■ Objective
Count the lines in the entries below that contain the word "Switch". Reply with the number only.

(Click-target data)
┄┄┄┄┄┄┄┄┄┄┄┄┄┄┄┄┄┄┄┄

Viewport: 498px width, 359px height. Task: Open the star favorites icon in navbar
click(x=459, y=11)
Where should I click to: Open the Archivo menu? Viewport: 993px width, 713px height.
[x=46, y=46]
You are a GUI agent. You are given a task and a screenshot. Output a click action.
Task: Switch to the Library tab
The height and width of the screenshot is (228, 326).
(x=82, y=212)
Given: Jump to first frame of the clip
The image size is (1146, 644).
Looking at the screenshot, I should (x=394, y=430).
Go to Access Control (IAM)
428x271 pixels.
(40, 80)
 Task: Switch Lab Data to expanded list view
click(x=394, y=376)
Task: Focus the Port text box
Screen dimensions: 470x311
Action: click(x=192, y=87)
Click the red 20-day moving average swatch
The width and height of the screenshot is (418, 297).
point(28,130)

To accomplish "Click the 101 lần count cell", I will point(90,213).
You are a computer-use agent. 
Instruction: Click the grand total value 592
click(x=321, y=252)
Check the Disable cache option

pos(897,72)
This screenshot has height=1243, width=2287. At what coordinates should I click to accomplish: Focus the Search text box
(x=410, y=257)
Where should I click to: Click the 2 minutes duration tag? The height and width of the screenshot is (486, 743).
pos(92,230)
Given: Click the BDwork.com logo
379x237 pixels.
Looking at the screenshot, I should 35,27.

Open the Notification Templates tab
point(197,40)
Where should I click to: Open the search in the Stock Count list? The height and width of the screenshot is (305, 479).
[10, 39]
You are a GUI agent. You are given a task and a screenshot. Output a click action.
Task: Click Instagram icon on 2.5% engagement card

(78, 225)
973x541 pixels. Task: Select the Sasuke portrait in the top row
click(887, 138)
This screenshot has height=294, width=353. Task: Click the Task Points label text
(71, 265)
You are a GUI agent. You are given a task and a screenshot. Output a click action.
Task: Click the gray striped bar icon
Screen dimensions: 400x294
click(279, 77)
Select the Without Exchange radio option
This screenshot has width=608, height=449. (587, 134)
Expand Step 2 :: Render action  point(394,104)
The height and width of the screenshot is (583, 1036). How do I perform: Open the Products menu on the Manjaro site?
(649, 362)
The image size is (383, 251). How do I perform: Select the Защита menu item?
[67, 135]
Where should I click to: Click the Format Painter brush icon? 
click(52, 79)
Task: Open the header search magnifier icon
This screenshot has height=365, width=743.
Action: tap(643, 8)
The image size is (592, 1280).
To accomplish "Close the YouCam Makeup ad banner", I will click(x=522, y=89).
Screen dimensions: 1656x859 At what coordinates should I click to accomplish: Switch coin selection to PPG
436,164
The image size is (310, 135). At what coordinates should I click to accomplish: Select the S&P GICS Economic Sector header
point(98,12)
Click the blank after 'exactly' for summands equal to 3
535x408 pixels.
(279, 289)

┄┄┄┄┄┄┄┄┄┄┄┄┄┄┄┄┄┄┄┄

■ Task answer
3